Vicinity, scheduled to launch in 2027, will deploy solar arrays to provide far more power than the solar panels mounted on Precision, the bus that housed Albedo’s 2025 Clarity-1 mission.
With the launch of Vicinity, Albedo will demonstrate a VLEO spacecraft built for payloads that demand high power like synthetic aperture radar (SAR), electromagnetic warfare and communications, Topher Haddad, Albedo co-founder and CEO, told SpaceNews. “We’ll be able to generate a lot more power with deployed solar arrays, but the satellite will still be purpose-built for the drag and the atomic oxygen in VLEO.”
With a mass of about 300 kilograms, Vicinity is about the same size as Precision. Based on extensive data acquired during Clarity-1’s nine-month mission, Albedo upgraded Vicinity’s flight software and electronics.

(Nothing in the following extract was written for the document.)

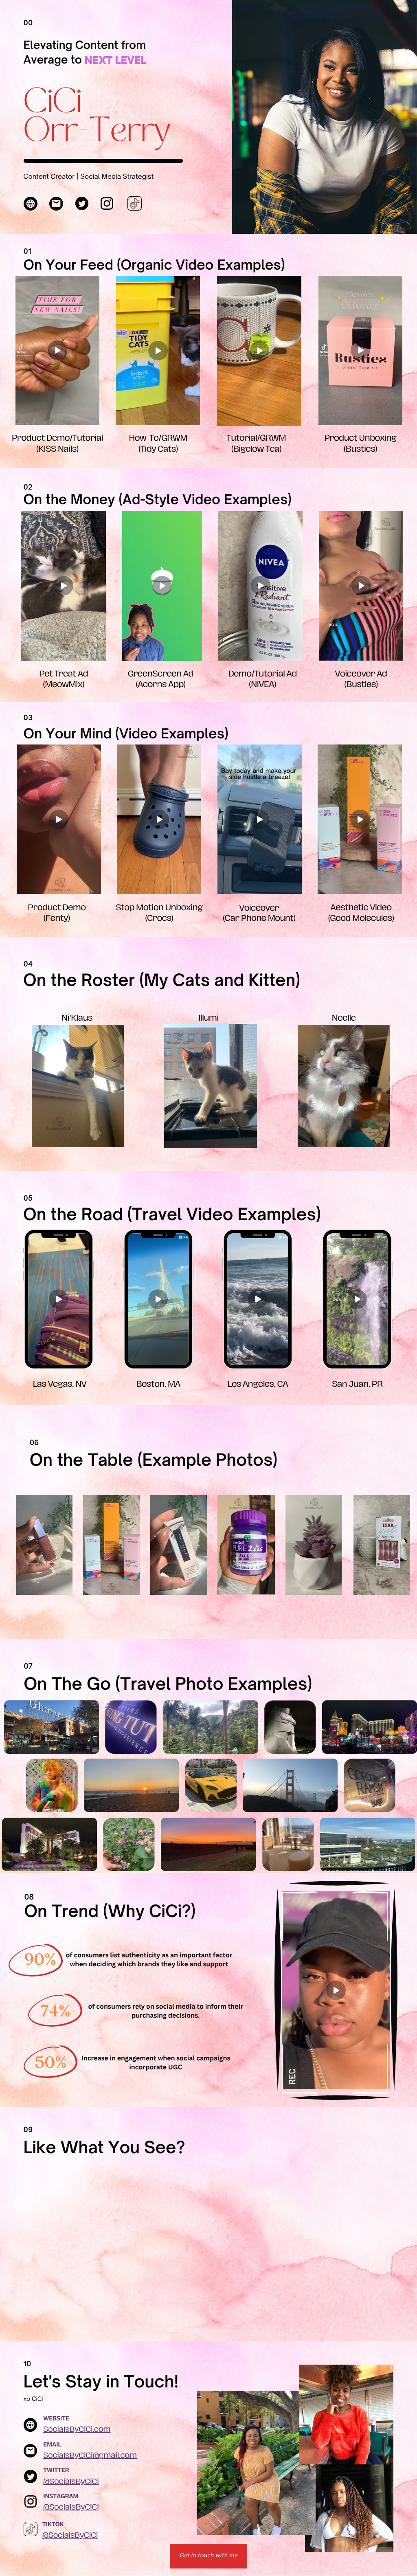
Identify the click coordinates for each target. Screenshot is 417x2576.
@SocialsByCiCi (70, 2535)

After the 2027 launch, Albedo will gain flight heritage “on our own dime with that new technology including the deployable solar arrays,” Haddad said. Plus, with every VLEO mission, “we learn more and we can improve different things.”
“Clarity-1 proved our Precision bus and demonstrated VLEO imaging,” Albedo said in a news release. “Vicinity will prove a new class of VLEO capability. Once it’s demonstrated, the risk for customers buying Vicinity-class missions drops dramatically.”

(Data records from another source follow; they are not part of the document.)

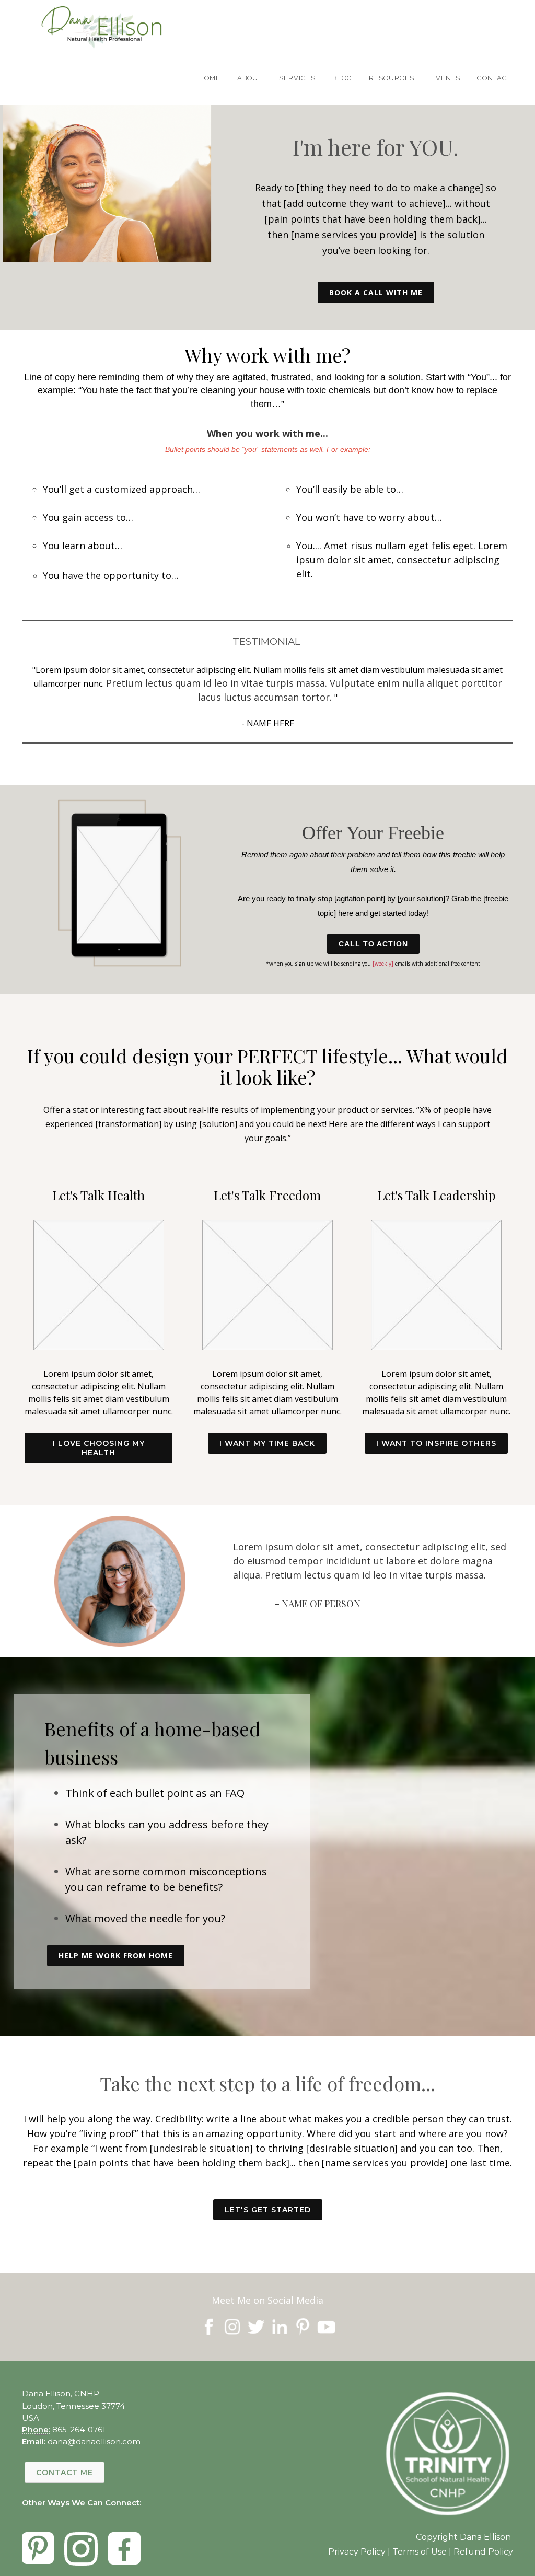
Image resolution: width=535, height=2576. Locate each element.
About (249, 78)
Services (297, 78)
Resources (391, 78)
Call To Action (373, 943)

Despite pivoting from selling Earth-observation data to satellite manufacturing, Albedo remains focused on VLEO, which “unlocks the ability to capture exquisite-quality data at a price point where you can proliferate it,” Haddad said. “Our vision for the future is that VLEO is just as proliferated as LEO across all the different mission sets.”
In some cases, VLEO constellations will require more satellites than LEO constellations to provide persistent observations or communications. As a result, Albedo is becoming largely vertically integrated in preparation for high-volume production. For example, Albedo uses special coatings and surface treatments to improve the ability of solar panels to withstand atomic oxygen.

In addition to selling Precision and Vicinity satellite buses, Albedo will offer optical payloads. Customers also can turn to Albedo for an entire Clarity satellite equipped with high-resolution optical and thermal infrared imaging payloads or a Vicinity bus with a SAR payload.
“If they want the full turnkey VLEO mission with the operations and data processing, we will do that as well,” Haddad said. Other customers may “want to fly these systems in LEO and have the ability to activate into VLEO at a moment’s notice.”
VLEO offers the promise of improved Earth observation and low-latency communications with high link margins. Concerns about congestion in LEO and potential threats have also heightened interest in VLEO among government agencies.
VLEO’s “defense and intelligence value grows as resilience becomes more important,” Haddad said.